Just choose the genre that best suits your style of writing and the invitation to the free drinks won't be long coming.

Quick lit
Modern printing techniques now allow the production of news-related books within minutes of an event occurring. Only a fortnight ago, when Osama bin Laden's body was still sinking, scores of publishers were already pressing the "print" button. Of course, a book that has taken less than three hours to write may lack a little in the quality department, but you'll be wowed by the speed. Personally, I'm now busy working on some follow-up books: The Navy Seal Diet Plan; The Navy Seal Exercise Plan; The Navy Seal Cook Book; and Osama's Big Book of Porn. I'm planning on publishing tomorrow; what about you?

Click lit
This is a genre featuring books about the Internet, all of them claiming the Internet is about to kill off the publishing industry. It's a curious fact that the publishing industry would have died years ago were it not for the publication of thousands of books on the topic of how books are about to die.

Sick lit 
Crime books about ghastly murders, paedophilic if possible, in which whole chapters are dedicated to describing the crime, the state of the decaying body and grisly process of the autopsy. No way is this sick and prurient; it's just that the central character happens to be a police pathologist and the author wants to be accurate.

Dick lit 
Airport thrillers written for a male audience in which commandos, submarine officers or undercover spies save the day through acts of swaggering derring-do. Crucially, something has to explode, sink or crash in the course of every page or, if possible, sentence.

Flick lit 
Any coffee-table book with lots of pictures and hardly any text, designed for people to flick through so they can feel cultured without having to actually expend any mental effort.

Shtick lit
Books written by comedians in which they work-in their best lines, preferably while having a top-rating comedy on TV. Jerry Seinfeld and Bill Cosby have each had their years in the sun; Tina Fey is the current champion.

Sit lit 
This is the sort of volume perfect for reading when sitting on the toilet.

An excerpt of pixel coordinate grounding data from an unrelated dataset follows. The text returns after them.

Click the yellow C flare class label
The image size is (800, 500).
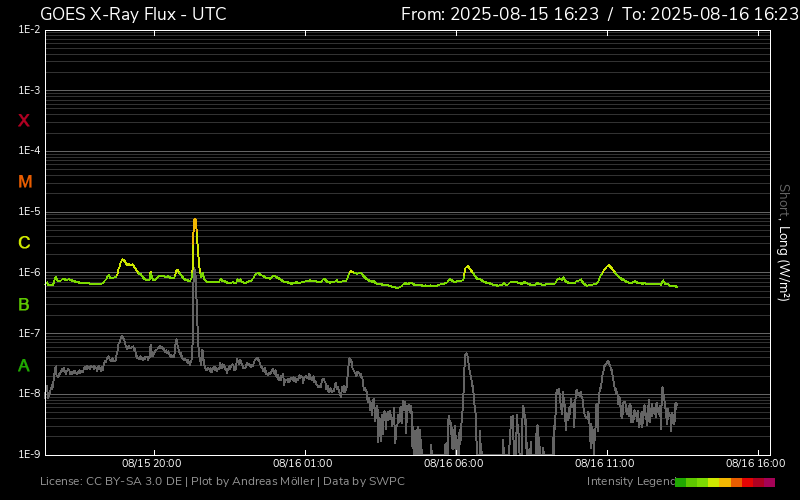coord(24,243)
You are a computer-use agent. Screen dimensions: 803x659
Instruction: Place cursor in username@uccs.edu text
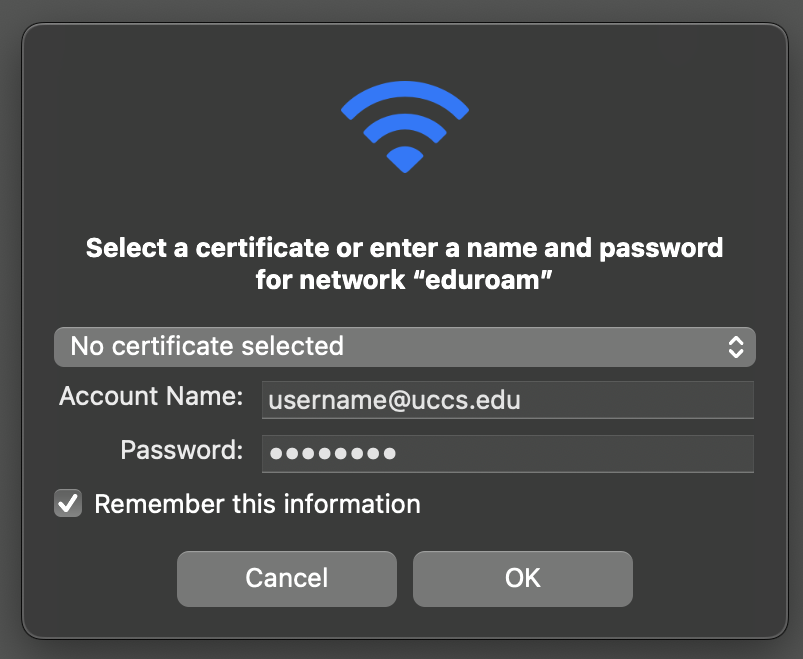(x=394, y=400)
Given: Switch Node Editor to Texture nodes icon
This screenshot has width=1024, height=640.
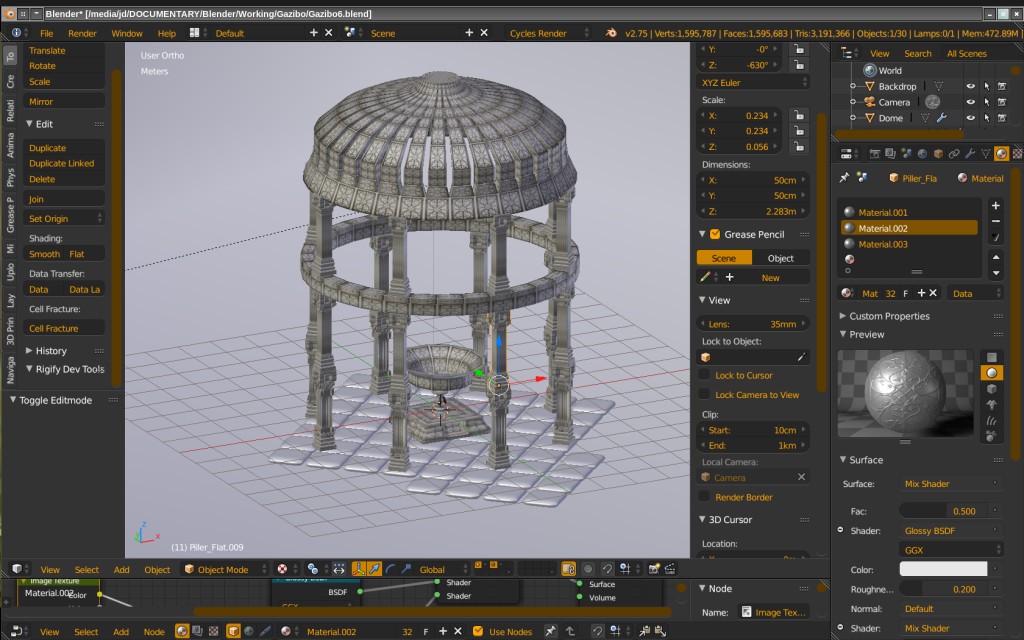Looking at the screenshot, I should (211, 631).
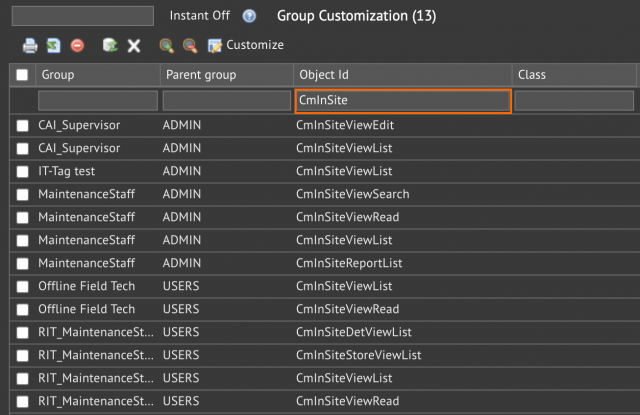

My own book, The Dag's Dictionary, has made a modest contribution to the genre, yet is nothing to match Jeremy Clarkson, who remains the world's leading provider of sit lit, with a series of books featuring 950-word reviews of motor cars. Propped atop the toilet and aimed at the 50-something male, a single Clarkson volume effectively creates a patriarchal cistern.

Tick lit 
Any book that promises to give you a tick of approval for the views you already hold. Whole sections of the bookstore now consist of books for atheists that argue the case for atheism. This is a big shift from five years ago, in which whole walls were covered in books about how George Bush was an idiot, expressly designed for people who thought George Bush was an idiot. The trick is to work out someone's opinion and then explain it back to them over the course of 500 pages.

Kick lit 
Any sports book that claims to have been written by the sportsman himself, but was, in fact, written by a grizzled ghost writer who spent five weeks recording conversations with said footballer in order to try to chance on a single coherent sentence.

Thick lit 
Fantasy novels which, for reasons I've never understood, always have to be 600 pages long and part of a series of 10 books with a pompous title like The Agamemnon Chronicles. Most book stores can only now carry the work of about three authors, since just one series involves 10 metres of shelving. As Mark Twain once said of a similarly hefty book, once you put it down, you can't pick it up.

Fitz lit 
Any book by Peter FitzSimons [Australian sports commentator] each of which sells 10 times more copies than any of my books, leading to a lifetime of bitterness, anger and a tendency to sneak into bookshops and place a single copy of my own dog-eared title on top of the stack of his.

And, finally:

Brick lit
The only category that has now been removed from the Australian Publishers Association approved list. Alas, my own book about building a mudbrick house in the bush was so spectacularly unsuccessful, the whole genre has now been deregistered. So good luck. You'll need it.